• _PROVIDED DATA_
________

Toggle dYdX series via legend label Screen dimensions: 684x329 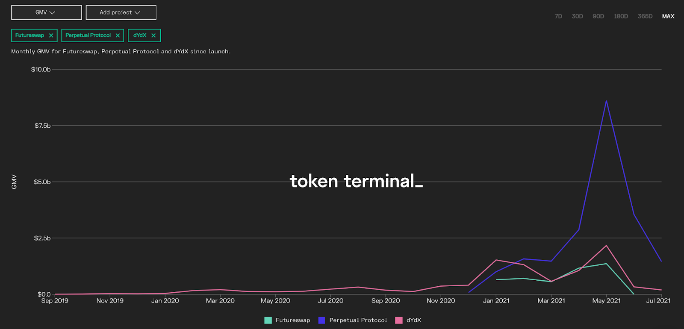[x=414, y=320]
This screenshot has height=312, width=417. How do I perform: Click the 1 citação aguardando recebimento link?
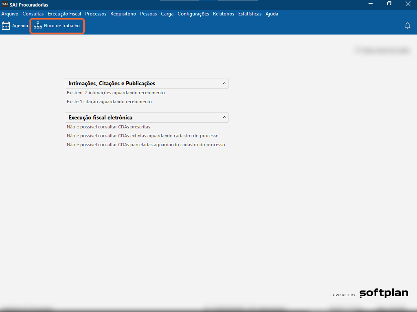click(109, 102)

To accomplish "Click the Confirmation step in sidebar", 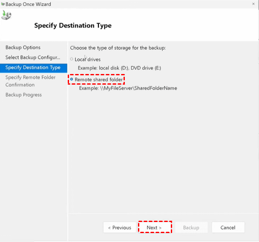I will 20,85.
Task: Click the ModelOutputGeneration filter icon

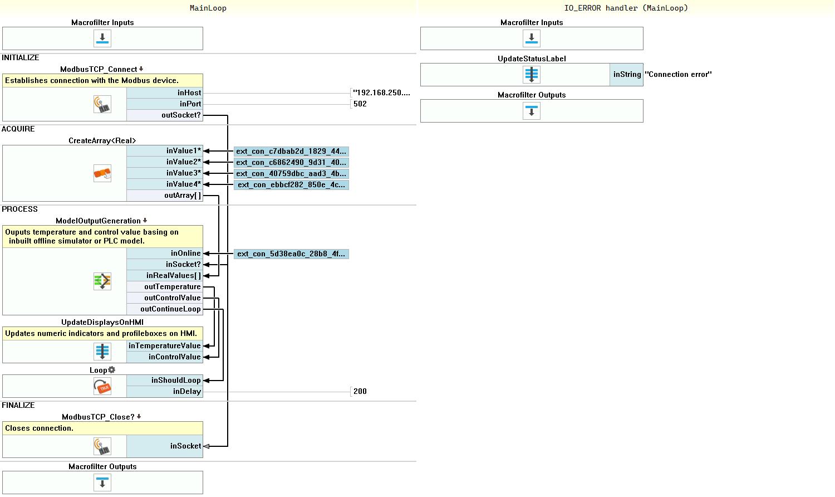Action: click(102, 281)
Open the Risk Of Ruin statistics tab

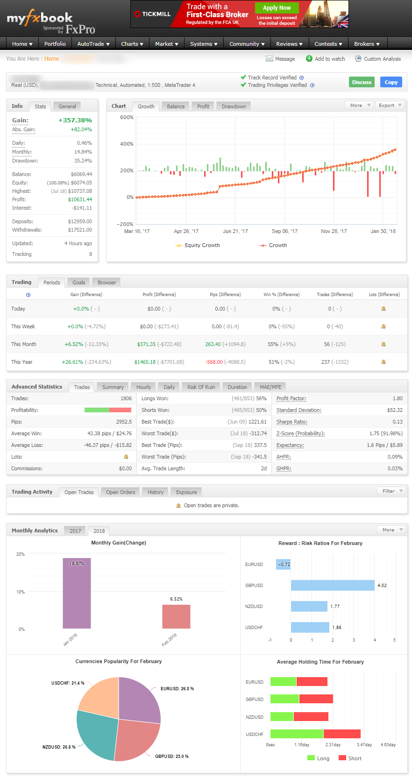201,387
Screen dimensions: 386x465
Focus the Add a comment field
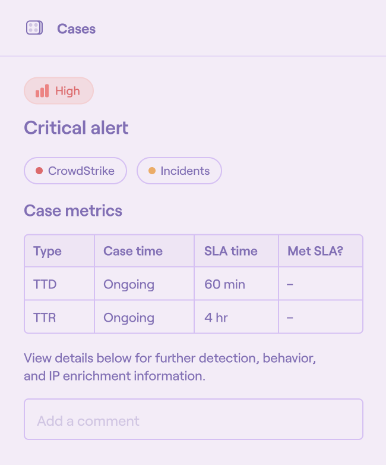point(193,421)
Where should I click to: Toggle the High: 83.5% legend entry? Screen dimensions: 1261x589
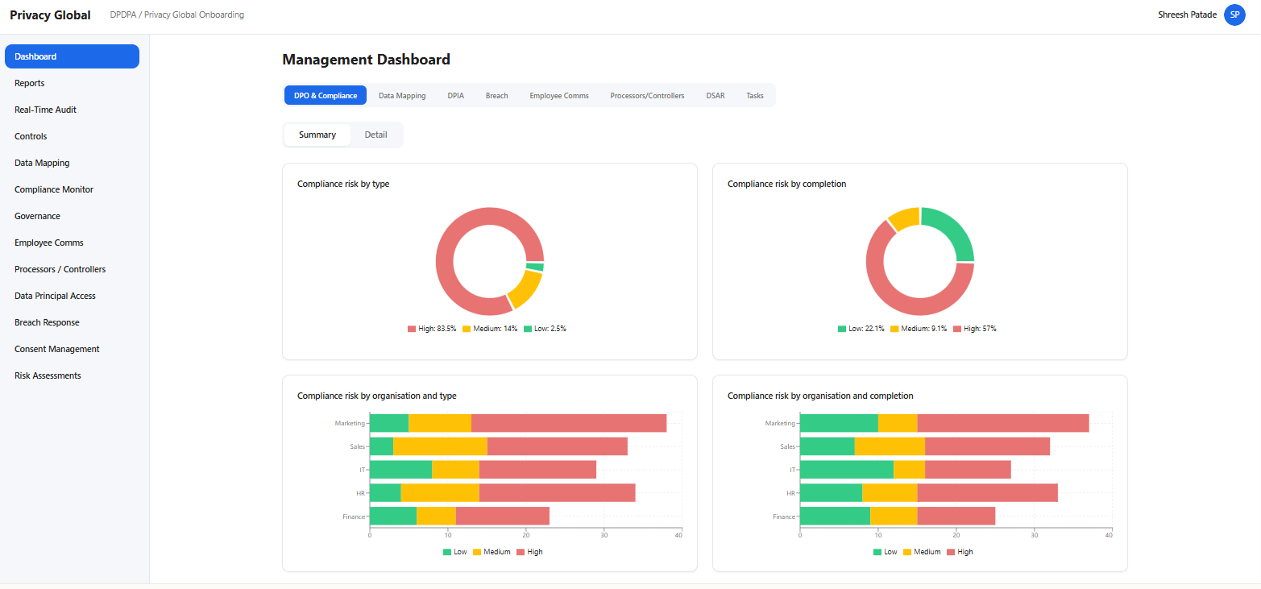pyautogui.click(x=431, y=328)
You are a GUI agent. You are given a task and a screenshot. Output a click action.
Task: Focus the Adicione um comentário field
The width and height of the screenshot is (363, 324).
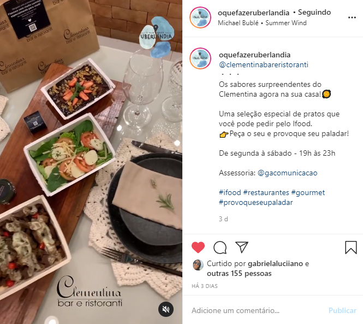(256, 310)
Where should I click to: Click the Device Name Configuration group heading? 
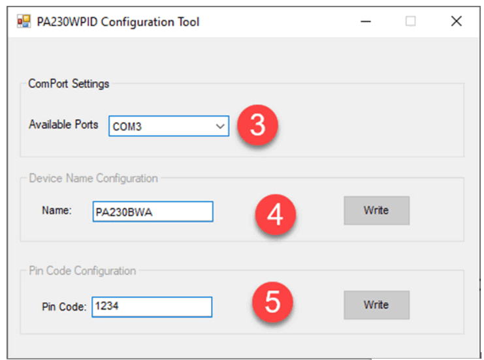coord(93,178)
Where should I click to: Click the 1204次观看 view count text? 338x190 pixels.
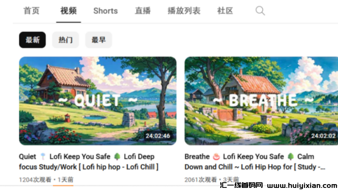(x=35, y=180)
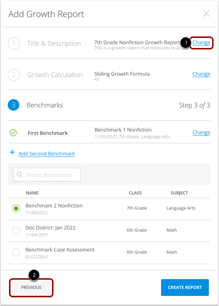Click the SUBJECT column header

(x=179, y=193)
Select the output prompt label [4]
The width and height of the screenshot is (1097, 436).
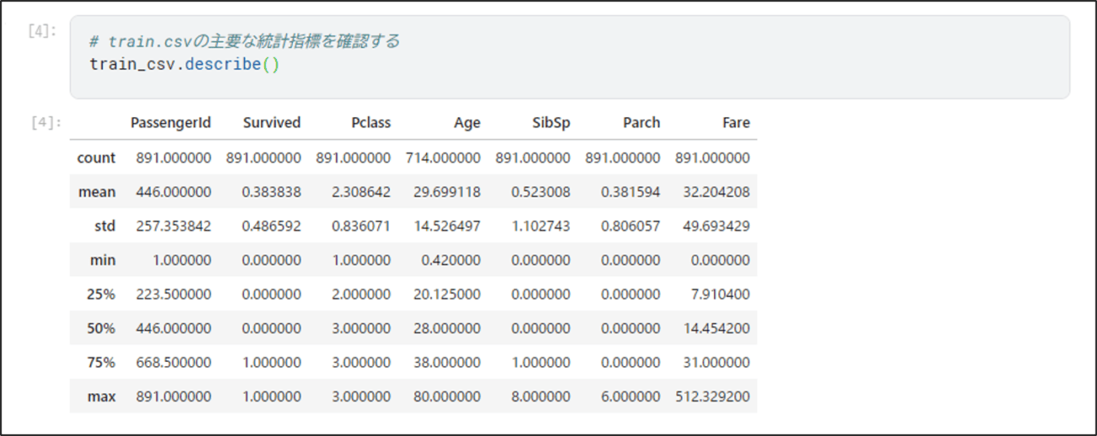coord(44,122)
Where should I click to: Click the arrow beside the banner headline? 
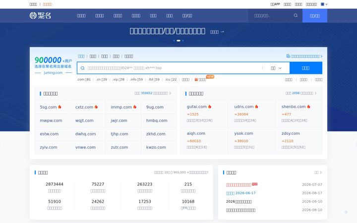(222, 32)
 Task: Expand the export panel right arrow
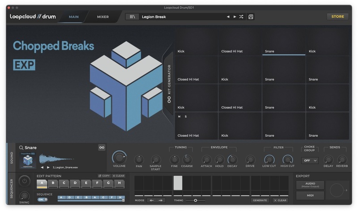(345, 190)
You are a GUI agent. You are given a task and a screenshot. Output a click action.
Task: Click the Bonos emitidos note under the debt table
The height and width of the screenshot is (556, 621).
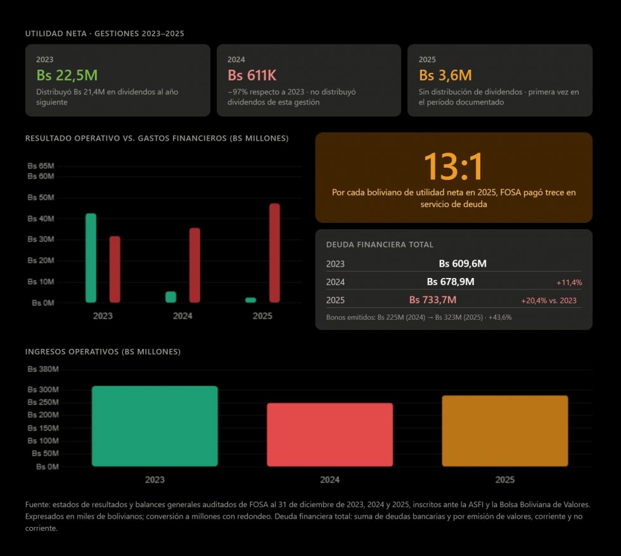[419, 317]
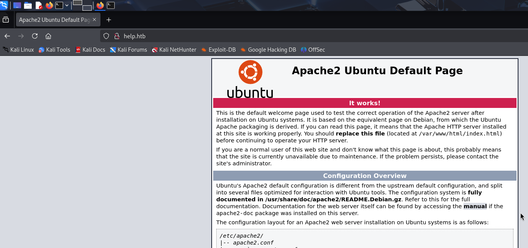Reload the current page
Screen dimensions: 528x248
pyautogui.click(x=35, y=36)
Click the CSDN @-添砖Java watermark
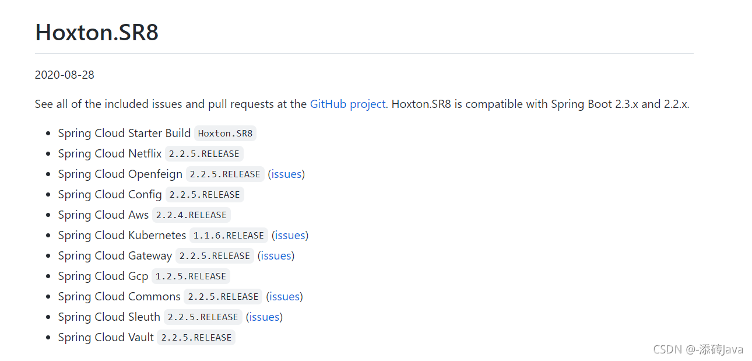 coord(699,349)
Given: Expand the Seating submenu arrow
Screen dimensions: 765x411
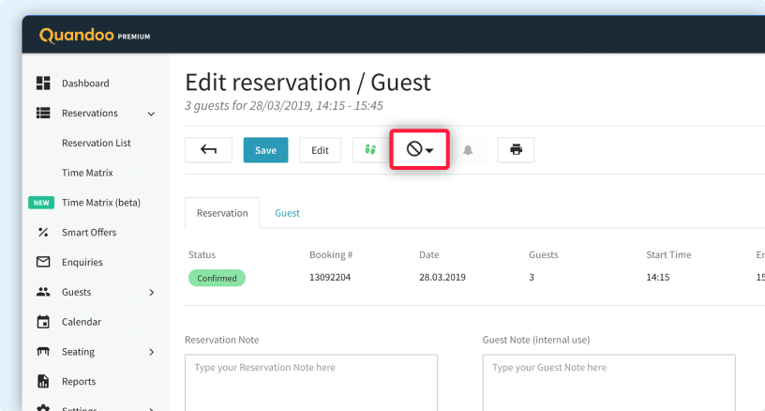Looking at the screenshot, I should click(x=151, y=352).
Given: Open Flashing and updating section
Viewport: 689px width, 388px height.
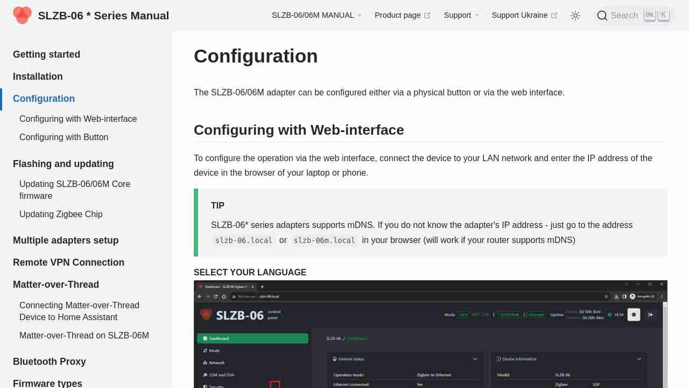Looking at the screenshot, I should coord(63,164).
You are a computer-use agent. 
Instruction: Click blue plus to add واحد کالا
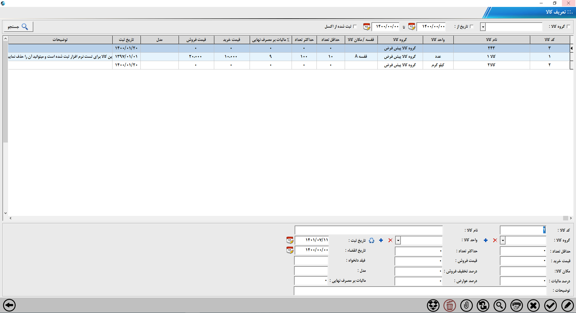[x=381, y=240]
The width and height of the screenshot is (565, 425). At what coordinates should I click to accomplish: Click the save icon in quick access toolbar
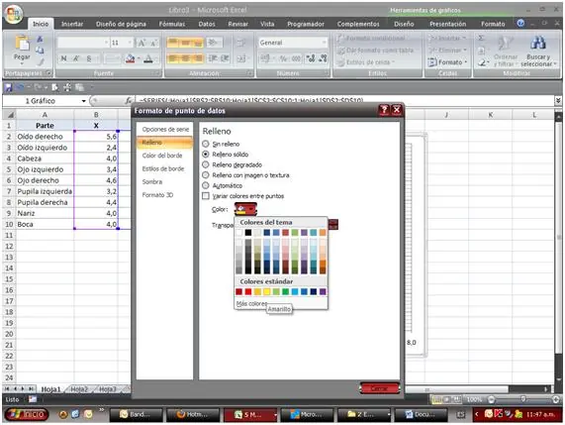pyautogui.click(x=8, y=87)
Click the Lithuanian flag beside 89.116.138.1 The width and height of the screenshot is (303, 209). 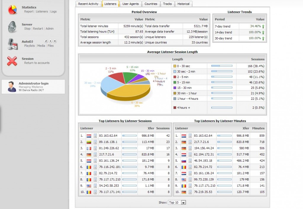tap(89, 142)
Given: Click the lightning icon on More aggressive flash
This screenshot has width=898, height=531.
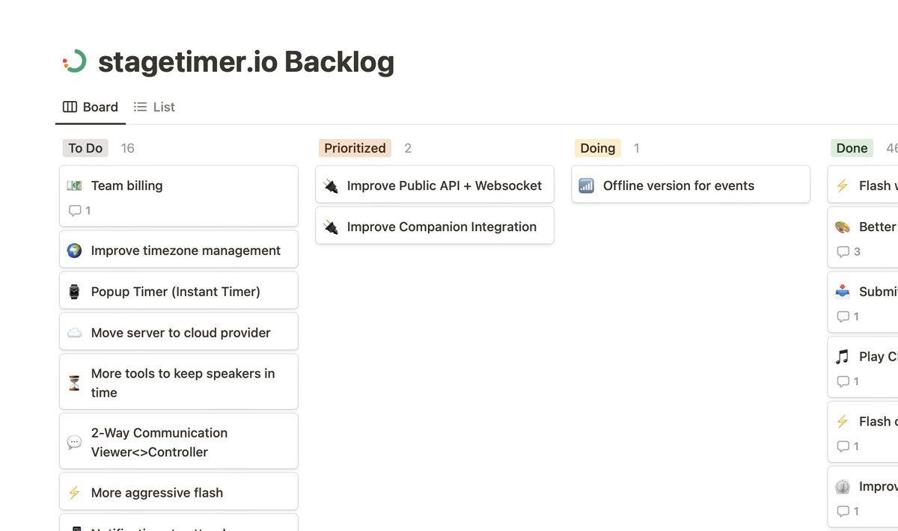Looking at the screenshot, I should [74, 493].
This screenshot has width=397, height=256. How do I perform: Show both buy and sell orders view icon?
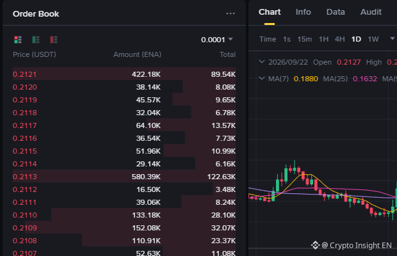(18, 40)
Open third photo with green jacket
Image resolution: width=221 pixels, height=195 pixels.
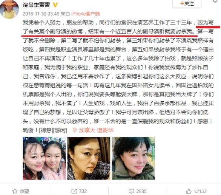133,158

________

Excerpt from the records above: set down only the lines from the one that contains "Where should I click to: Click the Device" through the one that contains "Given: Open Flashing and updating section", inclusive, word for word. Pictures stay out.

• _OUTPUT FOR THIS EXERCISE_
Where should I click to: Click the Device Name Configuration group heading? 
coord(93,178)
Where should I click to: Click the 1204次观看 view count text? 338x190 pixels.
(x=35, y=180)
Click the SUBJECT column header

(x=179, y=193)
Select the output prompt label [4]
The width and height of the screenshot is (1097, 436).
coord(44,122)
Where should I click to: Click the arrow beside the banner headline? 
(222, 32)
 Task: Expand the export panel right arrow
(345, 190)
You are a GUI agent. You are given a task and a screenshot. Output a click action.
Task: Click the Bonos emitidos note under the debt table
The height and width of the screenshot is (556, 621).
[419, 317]
Reload the current page
Screen dimensions: 528x248
pyautogui.click(x=35, y=36)
Click the CSDN @-添砖Java watermark
 coord(699,349)
Given: Expand the Seating submenu arrow
Screen dimensions: 765x411
Looking at the screenshot, I should click(x=151, y=352).
Given: Open Flashing and updating section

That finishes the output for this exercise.